Doug Southwell of Scott Carver Architecture worked on the redevelopment of a 1970s commercial building on the outskirts of Hyde Park into residential units.
He told The ABC that his company has been receiving an increasing number of inquiries from developers about potential conversion projects.
“It’s certainly become very popular as a topic, particularly with reduced demand for commercial space in CBDs, with work from home and other changing patterns,” the architect said.
“If it’s done well, there are great opportunities”.
Southwell said office are usually well-located and feature high ceilings.
He also stated that reusing an existing building was usually faster than building from scratch, which is vital in a tight housing market.
However, there are also costly barriers to converting office tower into residential apartments, including:
- Complying with housing requirements for lighting, ventilation and air conditioning;
- Transforming an office’s large floor plans into individual dwellings;
- Installing bathrooms and kitchens in new units, complete with water and sewage.
- Trenching into floors to ensure sewage pipes have appropriate room without compromising the building’s structure.
Some apartments are more suited to conversion than others. The size and shape of the floor plans are the main determinants.

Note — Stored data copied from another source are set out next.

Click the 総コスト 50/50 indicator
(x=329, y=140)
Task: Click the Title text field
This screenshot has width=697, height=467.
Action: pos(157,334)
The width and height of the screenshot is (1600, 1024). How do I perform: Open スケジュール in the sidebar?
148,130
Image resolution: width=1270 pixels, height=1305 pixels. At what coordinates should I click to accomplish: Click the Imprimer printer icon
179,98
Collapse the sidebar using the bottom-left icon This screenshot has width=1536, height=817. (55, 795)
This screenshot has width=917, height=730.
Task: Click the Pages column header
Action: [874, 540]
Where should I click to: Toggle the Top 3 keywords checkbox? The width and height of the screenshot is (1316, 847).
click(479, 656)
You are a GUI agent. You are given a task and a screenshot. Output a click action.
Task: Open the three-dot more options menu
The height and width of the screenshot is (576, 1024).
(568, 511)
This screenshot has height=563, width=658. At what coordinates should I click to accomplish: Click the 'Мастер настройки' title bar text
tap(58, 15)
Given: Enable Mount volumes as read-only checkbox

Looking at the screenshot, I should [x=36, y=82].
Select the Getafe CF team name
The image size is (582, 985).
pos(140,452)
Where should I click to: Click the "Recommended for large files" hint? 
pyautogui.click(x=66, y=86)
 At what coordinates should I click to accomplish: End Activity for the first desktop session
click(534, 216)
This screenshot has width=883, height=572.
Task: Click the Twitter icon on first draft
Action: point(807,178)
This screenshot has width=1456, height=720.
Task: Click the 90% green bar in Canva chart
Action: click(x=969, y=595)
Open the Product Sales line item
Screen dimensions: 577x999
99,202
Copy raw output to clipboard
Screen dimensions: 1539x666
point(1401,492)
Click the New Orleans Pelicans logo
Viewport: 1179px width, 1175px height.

For these reasons, Professor Philip Oldfield, Head of the School of Built Environment at UNSW, said office conversions were “no silver bullet” to the housing crisis.
“Let’s say there’s 50 empty buildings in the Sydney CBD, maybe only five to 10 will be suitable to be converted to residential”, he said.
The ultimate solution to Australia’s housing crisis is to slow the rate of immigration to a level that enables Australia to catch-up with its accumulated housing and infrastructure shortage.
Otherwise Australia’s housing crisis will continue to worsen.
An average annual intake of 100,000 net overseas migration, which is around the historical average, is the right number.